## [Data for processing]
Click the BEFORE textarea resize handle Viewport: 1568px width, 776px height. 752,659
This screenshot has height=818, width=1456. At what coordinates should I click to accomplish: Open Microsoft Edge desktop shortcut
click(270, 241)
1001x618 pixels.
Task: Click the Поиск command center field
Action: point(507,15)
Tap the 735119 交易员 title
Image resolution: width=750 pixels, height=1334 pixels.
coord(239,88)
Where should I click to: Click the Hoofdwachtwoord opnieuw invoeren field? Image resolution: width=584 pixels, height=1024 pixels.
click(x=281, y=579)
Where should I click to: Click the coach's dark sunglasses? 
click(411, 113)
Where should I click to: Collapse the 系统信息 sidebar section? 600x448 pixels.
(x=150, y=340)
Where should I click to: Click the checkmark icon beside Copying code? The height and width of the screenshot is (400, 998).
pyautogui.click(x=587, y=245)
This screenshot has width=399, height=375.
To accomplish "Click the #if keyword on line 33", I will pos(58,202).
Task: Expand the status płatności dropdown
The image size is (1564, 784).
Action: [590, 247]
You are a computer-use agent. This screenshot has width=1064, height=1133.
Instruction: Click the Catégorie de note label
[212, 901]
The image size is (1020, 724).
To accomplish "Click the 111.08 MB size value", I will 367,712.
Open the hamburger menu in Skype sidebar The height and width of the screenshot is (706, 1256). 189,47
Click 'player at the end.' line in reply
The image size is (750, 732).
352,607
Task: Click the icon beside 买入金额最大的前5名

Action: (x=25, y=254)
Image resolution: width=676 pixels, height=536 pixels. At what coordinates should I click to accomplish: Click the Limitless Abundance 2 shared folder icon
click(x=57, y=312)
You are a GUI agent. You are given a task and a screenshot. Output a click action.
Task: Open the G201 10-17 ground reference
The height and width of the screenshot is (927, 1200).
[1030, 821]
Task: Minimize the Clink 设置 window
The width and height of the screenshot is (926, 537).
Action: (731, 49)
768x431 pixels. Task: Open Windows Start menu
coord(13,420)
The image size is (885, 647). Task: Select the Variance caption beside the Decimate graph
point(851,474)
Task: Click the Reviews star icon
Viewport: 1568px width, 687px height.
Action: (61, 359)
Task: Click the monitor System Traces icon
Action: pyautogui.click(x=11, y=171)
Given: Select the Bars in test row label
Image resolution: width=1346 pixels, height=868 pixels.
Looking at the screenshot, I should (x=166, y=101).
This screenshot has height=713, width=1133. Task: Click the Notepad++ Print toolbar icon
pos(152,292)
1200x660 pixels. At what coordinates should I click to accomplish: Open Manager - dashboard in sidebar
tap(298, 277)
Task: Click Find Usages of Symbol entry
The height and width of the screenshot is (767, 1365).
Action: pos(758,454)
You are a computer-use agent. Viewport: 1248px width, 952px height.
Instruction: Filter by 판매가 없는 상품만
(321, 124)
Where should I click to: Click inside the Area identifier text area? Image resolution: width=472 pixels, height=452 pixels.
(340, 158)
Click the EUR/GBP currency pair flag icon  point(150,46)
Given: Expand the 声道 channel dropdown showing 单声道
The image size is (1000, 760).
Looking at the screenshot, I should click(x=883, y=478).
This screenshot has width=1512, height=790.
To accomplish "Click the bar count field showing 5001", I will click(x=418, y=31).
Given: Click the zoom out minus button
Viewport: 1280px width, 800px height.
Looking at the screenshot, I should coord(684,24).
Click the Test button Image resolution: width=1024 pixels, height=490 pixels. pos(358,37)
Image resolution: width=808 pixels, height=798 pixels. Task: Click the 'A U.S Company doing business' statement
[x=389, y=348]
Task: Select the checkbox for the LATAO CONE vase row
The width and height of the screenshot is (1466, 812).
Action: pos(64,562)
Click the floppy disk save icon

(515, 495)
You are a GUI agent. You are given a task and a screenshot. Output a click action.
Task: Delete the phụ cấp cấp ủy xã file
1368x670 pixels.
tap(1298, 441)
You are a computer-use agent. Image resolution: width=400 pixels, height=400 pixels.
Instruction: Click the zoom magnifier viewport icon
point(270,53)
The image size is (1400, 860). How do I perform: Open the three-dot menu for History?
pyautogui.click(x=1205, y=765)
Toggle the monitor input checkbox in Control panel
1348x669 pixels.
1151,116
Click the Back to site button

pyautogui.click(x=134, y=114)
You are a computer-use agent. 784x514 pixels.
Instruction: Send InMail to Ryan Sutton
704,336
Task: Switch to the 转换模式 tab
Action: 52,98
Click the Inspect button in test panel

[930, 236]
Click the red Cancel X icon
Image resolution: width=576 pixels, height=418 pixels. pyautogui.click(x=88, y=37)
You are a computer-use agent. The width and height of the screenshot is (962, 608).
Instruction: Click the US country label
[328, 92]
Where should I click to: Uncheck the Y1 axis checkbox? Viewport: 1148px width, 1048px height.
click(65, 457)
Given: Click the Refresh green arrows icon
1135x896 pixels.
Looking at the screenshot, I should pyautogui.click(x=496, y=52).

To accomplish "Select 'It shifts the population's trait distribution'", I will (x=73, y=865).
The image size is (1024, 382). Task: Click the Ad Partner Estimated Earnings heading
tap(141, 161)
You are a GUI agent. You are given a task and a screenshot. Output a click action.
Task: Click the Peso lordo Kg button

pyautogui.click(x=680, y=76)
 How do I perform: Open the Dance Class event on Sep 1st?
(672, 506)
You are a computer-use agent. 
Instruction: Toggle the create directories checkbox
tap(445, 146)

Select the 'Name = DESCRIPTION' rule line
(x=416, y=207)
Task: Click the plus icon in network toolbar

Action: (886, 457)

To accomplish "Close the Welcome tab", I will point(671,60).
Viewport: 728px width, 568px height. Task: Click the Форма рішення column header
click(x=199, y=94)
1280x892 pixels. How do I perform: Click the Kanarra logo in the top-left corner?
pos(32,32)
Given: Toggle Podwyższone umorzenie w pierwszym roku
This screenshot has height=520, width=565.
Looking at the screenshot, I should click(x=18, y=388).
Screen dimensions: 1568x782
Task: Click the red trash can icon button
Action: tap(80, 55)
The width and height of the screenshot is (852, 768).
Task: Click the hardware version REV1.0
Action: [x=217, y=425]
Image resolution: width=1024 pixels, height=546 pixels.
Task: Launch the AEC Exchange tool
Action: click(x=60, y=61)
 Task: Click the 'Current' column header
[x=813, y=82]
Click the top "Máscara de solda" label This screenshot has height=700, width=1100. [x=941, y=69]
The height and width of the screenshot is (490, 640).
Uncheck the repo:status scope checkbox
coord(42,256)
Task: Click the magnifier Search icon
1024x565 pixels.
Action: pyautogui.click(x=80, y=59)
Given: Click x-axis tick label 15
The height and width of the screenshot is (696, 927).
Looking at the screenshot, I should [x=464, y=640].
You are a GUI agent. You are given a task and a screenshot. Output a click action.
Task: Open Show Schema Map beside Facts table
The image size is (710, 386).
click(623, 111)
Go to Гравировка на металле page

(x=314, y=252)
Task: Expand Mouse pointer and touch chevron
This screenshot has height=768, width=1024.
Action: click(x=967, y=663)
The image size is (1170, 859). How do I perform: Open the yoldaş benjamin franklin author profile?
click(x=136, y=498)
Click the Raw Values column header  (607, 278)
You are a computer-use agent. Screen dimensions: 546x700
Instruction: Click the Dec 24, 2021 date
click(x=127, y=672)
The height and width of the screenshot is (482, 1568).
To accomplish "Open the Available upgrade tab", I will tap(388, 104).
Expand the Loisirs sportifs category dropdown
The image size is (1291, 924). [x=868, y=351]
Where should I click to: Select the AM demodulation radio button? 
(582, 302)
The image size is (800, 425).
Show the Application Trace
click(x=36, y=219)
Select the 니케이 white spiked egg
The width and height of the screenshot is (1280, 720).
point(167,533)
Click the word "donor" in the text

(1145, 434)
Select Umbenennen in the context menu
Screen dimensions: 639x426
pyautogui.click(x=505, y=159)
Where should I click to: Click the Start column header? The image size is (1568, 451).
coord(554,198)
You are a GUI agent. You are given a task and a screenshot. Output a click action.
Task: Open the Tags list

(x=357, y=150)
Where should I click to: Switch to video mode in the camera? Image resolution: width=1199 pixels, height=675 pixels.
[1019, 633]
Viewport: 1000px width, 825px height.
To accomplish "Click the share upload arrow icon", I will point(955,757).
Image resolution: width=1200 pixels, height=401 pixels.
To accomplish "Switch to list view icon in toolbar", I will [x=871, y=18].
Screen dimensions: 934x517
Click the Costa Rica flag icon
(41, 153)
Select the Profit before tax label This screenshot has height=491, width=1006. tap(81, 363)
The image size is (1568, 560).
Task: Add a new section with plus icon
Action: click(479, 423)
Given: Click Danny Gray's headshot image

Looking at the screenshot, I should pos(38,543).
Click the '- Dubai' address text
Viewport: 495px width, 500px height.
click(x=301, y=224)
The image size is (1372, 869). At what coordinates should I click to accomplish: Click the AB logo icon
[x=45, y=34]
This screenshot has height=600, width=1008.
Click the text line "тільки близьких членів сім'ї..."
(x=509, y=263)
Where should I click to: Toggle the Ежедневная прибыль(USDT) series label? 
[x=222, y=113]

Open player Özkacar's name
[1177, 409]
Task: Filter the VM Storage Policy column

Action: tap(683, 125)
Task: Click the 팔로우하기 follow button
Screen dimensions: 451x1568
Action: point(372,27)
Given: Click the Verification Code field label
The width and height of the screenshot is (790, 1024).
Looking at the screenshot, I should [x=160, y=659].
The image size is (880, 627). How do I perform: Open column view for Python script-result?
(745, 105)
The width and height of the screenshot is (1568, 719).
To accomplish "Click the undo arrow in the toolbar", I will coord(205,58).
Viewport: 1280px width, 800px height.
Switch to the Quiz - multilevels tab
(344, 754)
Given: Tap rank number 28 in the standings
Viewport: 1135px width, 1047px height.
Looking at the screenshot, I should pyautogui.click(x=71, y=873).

## [Your task]
Tell how many lines in the material contain the string "will". Nothing but the number is needed.

## [Answer section]
9